I am terribly suspicious of the decisions made culminating in the recent UG coal mine disaster on the West Coast of NZ.
Firstly, I tend to think the company is doing the right thing in terms of the rescue.
I don't know the specifics of the mine layout, but I tend to think mine gas concentrations are going to be lowest immediately after an explosion. The problem is that the ventilation units are likely damaged, so pertinent points in the mine are not accessible until they can develop a drill hole vent to pump air through the desired area. It’s a long wait...but perhaps they will walk out in the meantime. Maybe the 39 miners are injured or trapped; hopefully not fatalities.
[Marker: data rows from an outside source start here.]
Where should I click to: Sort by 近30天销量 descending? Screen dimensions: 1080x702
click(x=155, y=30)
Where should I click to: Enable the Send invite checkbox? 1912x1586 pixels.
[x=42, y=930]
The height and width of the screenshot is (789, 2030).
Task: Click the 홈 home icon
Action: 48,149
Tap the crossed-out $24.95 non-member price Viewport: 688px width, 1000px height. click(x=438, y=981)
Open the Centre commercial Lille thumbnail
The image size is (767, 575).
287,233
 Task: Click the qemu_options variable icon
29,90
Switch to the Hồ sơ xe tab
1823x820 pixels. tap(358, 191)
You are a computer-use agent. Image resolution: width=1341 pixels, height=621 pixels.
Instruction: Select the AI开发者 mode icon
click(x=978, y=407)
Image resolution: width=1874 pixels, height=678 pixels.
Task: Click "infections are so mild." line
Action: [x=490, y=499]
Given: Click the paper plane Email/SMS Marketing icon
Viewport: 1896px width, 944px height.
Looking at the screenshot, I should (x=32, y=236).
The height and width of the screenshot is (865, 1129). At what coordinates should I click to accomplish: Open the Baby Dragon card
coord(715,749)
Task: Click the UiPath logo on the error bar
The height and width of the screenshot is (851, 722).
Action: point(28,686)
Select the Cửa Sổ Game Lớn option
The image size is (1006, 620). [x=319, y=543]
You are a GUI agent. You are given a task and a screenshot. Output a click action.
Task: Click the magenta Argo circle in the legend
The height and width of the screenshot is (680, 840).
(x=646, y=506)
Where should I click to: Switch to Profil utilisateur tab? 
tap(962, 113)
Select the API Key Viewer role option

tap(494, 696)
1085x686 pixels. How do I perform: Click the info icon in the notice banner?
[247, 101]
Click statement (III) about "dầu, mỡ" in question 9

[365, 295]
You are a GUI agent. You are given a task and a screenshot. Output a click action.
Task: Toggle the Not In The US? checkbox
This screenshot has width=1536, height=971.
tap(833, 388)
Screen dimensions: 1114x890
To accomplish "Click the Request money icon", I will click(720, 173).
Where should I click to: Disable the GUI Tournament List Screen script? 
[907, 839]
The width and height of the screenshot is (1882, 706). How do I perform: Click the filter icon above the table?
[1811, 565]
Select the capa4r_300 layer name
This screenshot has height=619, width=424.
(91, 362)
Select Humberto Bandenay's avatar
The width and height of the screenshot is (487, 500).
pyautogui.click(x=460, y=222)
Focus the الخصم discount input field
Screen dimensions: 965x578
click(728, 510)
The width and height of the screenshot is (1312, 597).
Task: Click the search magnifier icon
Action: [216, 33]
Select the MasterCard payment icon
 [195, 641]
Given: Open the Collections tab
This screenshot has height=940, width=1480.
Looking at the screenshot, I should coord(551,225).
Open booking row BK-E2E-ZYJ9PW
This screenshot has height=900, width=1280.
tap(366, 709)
Secondly, I am suspicious of the decision-making prior to the accident.
The mine operators ought to have had communications in place. This might point to the fate of the miners, an unfortunate locating of communications, damages to the communications equipment (unlikely) or to a failure by the operator to install such safety measures. This is all speculation of course...better considered after the rescue is completed.
This is why a rescued miner may have pointed to the need for mine inspectors in NZ...as is common in other countries. NZ seems to learn from its disasters. The reality is that NZ has a very small coal mining industry, so perhaps this cost saving was imprudent given the risks involved in coal mining from coal gas explosion/ignition. Basically its easy for coal seam gas to explode at concentrations between 13-45%CH4 (if memory serves me).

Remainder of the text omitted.